О том, что в Институте хирургии и трансплантологии сделали операцию девятимесячному ребенку, слухи появились почти две недели назад. Но директор института Валерий Саенко согласился говорить об этом важном для украинской медицины шаге только теперь, когда состояние девочки нормализовалось.

-- В конце февраля нынешнего года ко мне обратился дедушка малышки, которой необходима была пересадка печени, -- говорит директор Института хирургии и трансплантологии АМН Украины профессор Валерий Саенко. -- До сих пор нам не приходилось оперировать таких маленьких детей с подобной патологией, и я попросил день на раздумья. У нас не было необходимых инструментов и аппаратуры, не было опыта ухода за такими детками. Самой младшей нашей пациенткой была 17-летняя Алина Капура, о которой «ФАКТЫ» писали не раз. А здесь -- шестимесячная девочка! Я посоветовался с коллегами, которые выполнили уже 8 трансплантаций печени, и мы решили делать операцию. Правда, на ее подготовку понадобилось три месяца. Наши специалисты стажировались в Японии, Германии, Австрии, и с технологией операций у новорожденных были знакомы. В частности, хирург Олег Котенко и анестезиолог Андрей Королев полгода провели в одной из ведущих клиник Японии, именно в том отделении, где занимались трансплантацией печени новорожденным, и участвовали в таких операциях. Побывал в этой клинике и я. Врачи работают там в иных условиях: они не задумываются о том, каких инструментов им может не хватить во время операции. Меня, например, поразило то, что на голову новорожденному надевают специальный шлем, и ребенок во время операции слышит музыку или журчание ручья. Так, оказывается, можно к минимуму свести эмоциональную травму во время операции. Мы же должны были позаботиться о том, чтобы приобрести наркозный аппарат для маленьких детей, миниатюрные инструменты, позволяющие оперировать на крошечных сосудах, и многое другое. Решить эти проблемы нам помог народный депутат Украины Валерий Михайлович Сушкевич. Его помощь для нас неоценима, потому что она позволила сделать еще один шаг вперед в области трансплантации. А это значит, что мы теперь сможем помочь не только одному ребенку, но и другим детям в Украине и за ее пределами. Планируем раз в месяц делать операции по трансплантации печени, и они не будут уже чем-то из ряда вон выходящим, а станут обычной работой.

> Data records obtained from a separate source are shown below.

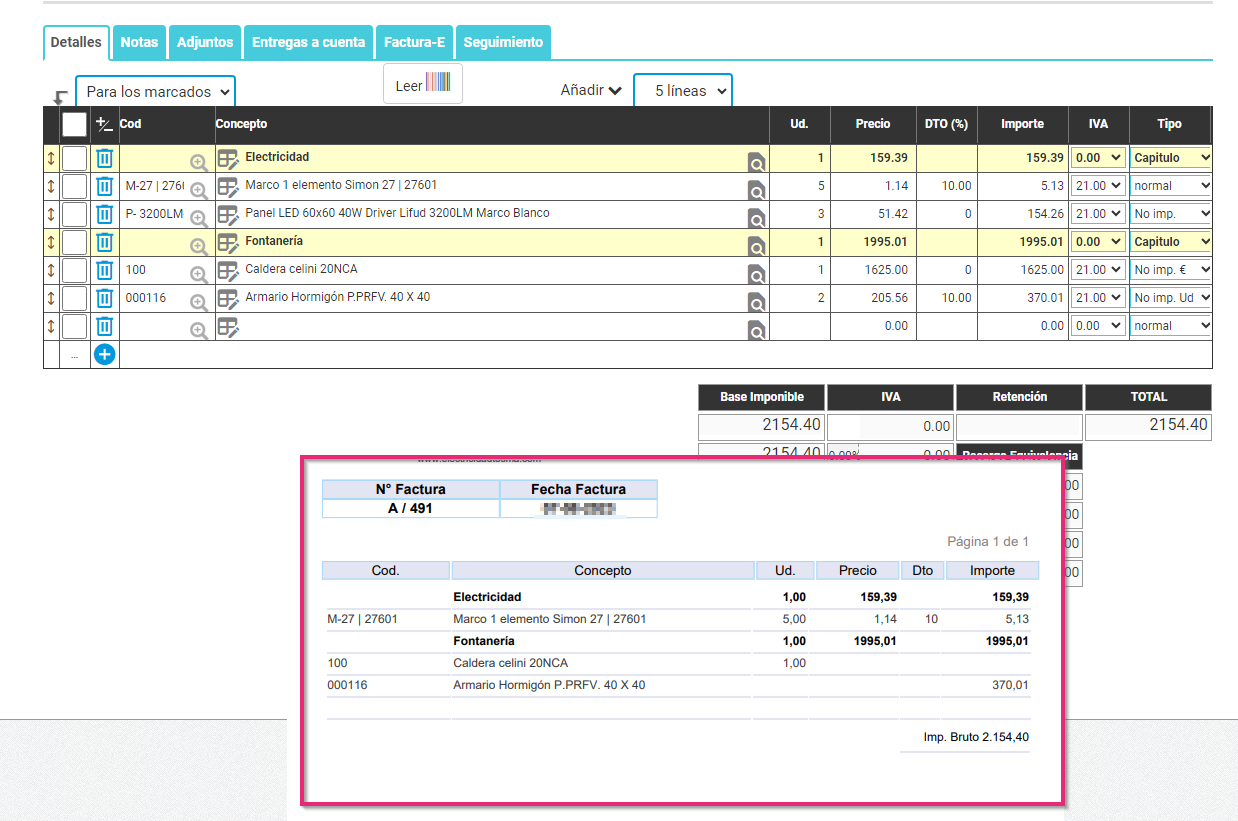Viewport: 1238px width, 821px height.
Task: Click the add/remove columns icon in the table header
Action: pos(104,124)
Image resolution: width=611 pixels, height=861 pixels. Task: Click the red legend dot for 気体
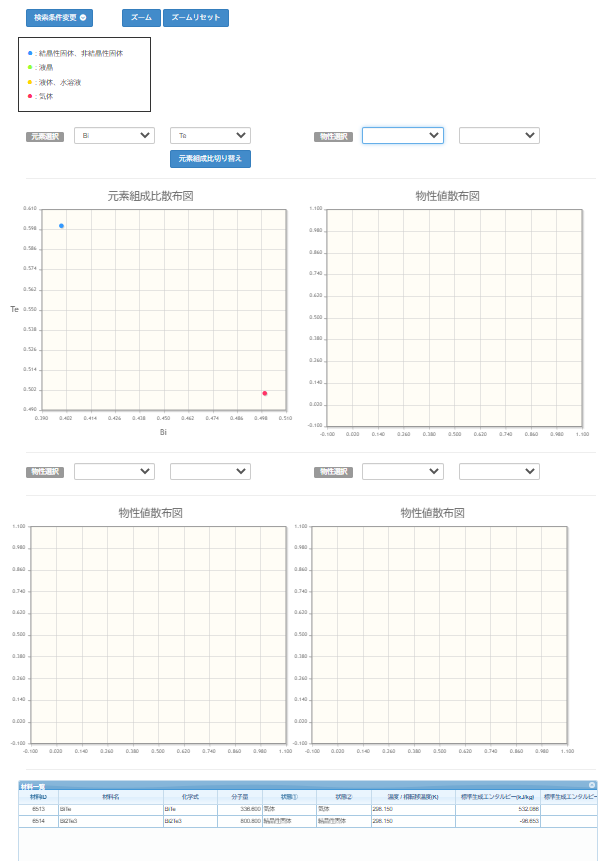31,97
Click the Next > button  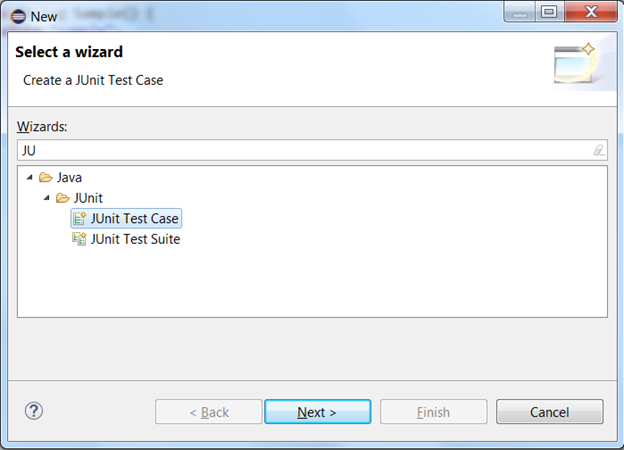pyautogui.click(x=318, y=412)
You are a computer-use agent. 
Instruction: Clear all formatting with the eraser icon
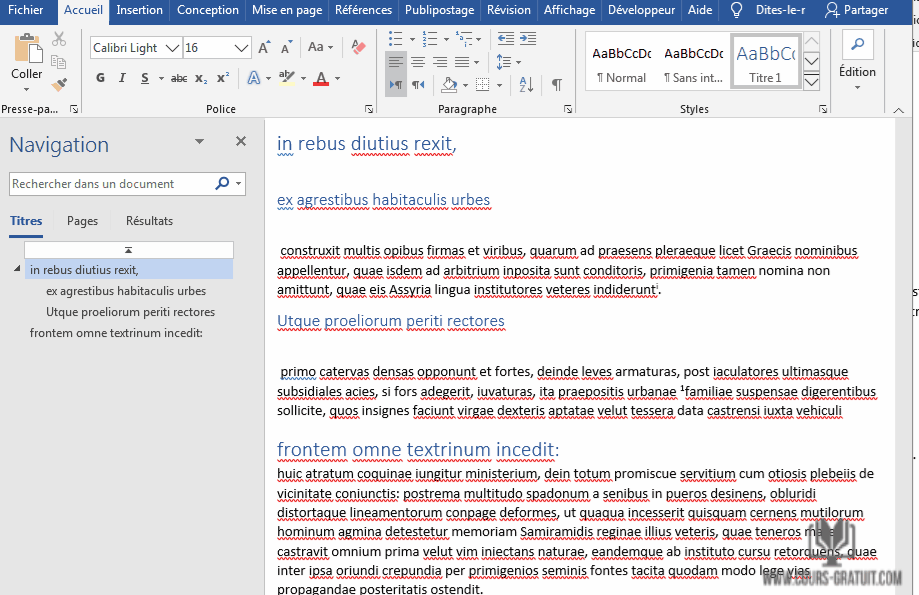click(x=357, y=47)
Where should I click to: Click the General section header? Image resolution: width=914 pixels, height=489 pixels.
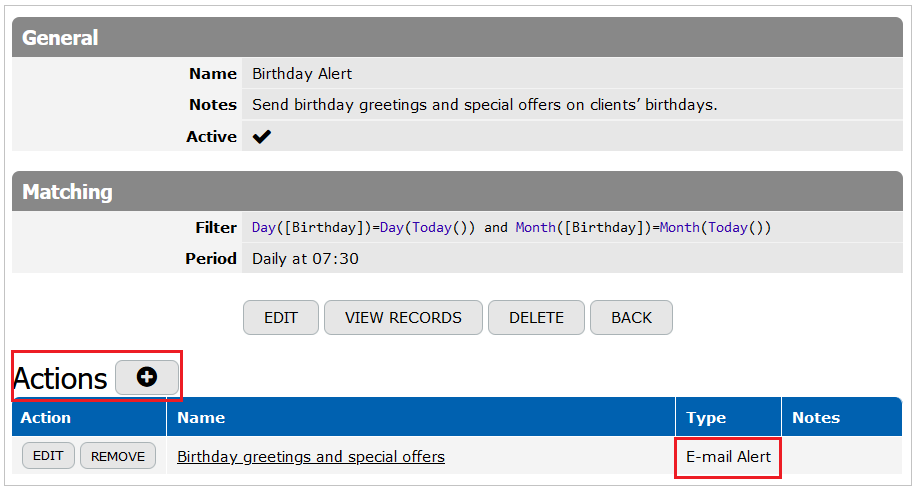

Когда в марте 2000 года вышло постановление о переименовании института, и в его названии появилось слово «трансплантация», многие не верили, что мы можем развиваться в этом направлении, что операции высочайшего уровня смогут делать и у нас. За эти четыре года нам удалось провести две пересадки сердца, девять пересадок печени, десятки трансплантаций почек. Это жизнеспасающие операции. Выполняются они на высочайшем профессиональном уровне, а не в качестве эксперимента. В результате стажировок мы ликвидировали 30-летний разрыв между уровнем мировой трансплантологии и нашим. Мы теперь владеем такими же методиками, какими владеют специалисты крупнейших клиник мира, и не собираемся останавливаться на достигнутом.